CINE : LE VOYAGE EN ARMENIE

Après Le promeneur du Champs de Mars, Robert Guédiguian quitte les pas de François Mitterrand pour fouler sa terre d'origine, l'Arménie. Dans un film un peu prétexte à la redécouverte de ses racines, le réalisateur traite avec certaines longueurs et afféteries de l'identité et de la famille dans une ballade entre la France et l'Arménie. Malgré quelques bons passages, Le voyage en Arménie ne restera pas comme le meilleur Guédiguian.

LE VOYAGE EN ARMENIE
Un film de Robert Guédiguian
Avec Ariane Ascaride, Gérard Meylan, Chorik Grigorian, Roman Avinian, Simon Abkarian, Jean-Pierre Daroussin, Jalil Lespert.
Durée : 2h05
Sortie : 28 juin 2006

le voyage en armenie


Anna, médecin, apprend à son père qu'il est gravement malade. Ce dernier décide alors de retourner sur la terre qui l'a vu naître, l'Arménie, sans prévenir sa fille. Ayant découvert sa destination, elle part à la recherche de son père dans une terre qui lui est inconnue et qu'elle va apprendre à connaître.

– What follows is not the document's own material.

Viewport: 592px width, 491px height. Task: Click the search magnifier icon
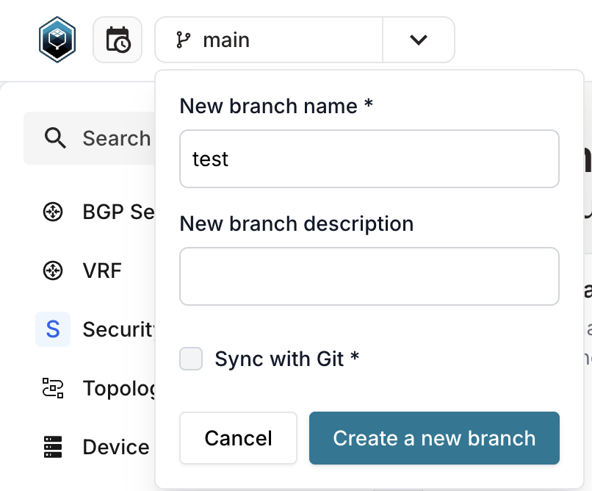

Les désirs de film naissent parfois de manière bien étrange. D'origine arménienne mais n'ayant pas manifesté jusque là un intérêt marqué pour la terre de ces ancêtres, Guédiguian fait un retour sur ses racines en s'interrogeant sur le sentiment d'appartenance à une identité, une famille, un pays. Si le film dresse des problématiques intéressantes, la narration un peu trop désinvolte et métaphorique nuit grandement à l'implication que le spectateur non arménien pourra mettre à suivre le récit. De découvertes en errements, Le voyage en Arménie emprunte alors trop fréquemment les chemins de traverse au risque de paraître comme un film un peu prétexte.

le voyage en armenie


On ne doute pas de l'amour que Guédiguian porte à l'Arménie ni de la sincérité avec laquelle il a tenu à faire connaître ce pays. Mais en dehors de la découverte du pays par Ariane Ascaride, les thématiques développées par le réalisateur peinent à s'incarner véritablement dans le récit. Ainsi, si le personnage d'Anna en vient progressivement à accepter ses racines et le choix de son père de rester au pays, la construction de cette identité arménienne ne passe malheureusement pas toujours par des étapes très lisibles ou des choix très judicieux. Le passage au salon de coiffure pour ressembler aux arméniennes en est un exemple trivial, tout comme le recours à des procédés mafieux qui semble illustrer l'intégration d'une certaine mentalité, et viennent gâter de bonnes idées comme la constitution d'une famille de substitution arménienne avec le vieil homme, la jeune fille du salon et l'exilé français. Distillés entre plusieurs considérations politiques, sociales ou économiques, ces indices d'une identité arménienne qui se révèle apparaissent alors trop métaphoriques et désordonnés pour donner à ressentir ce sentiment d'appartenance au pays.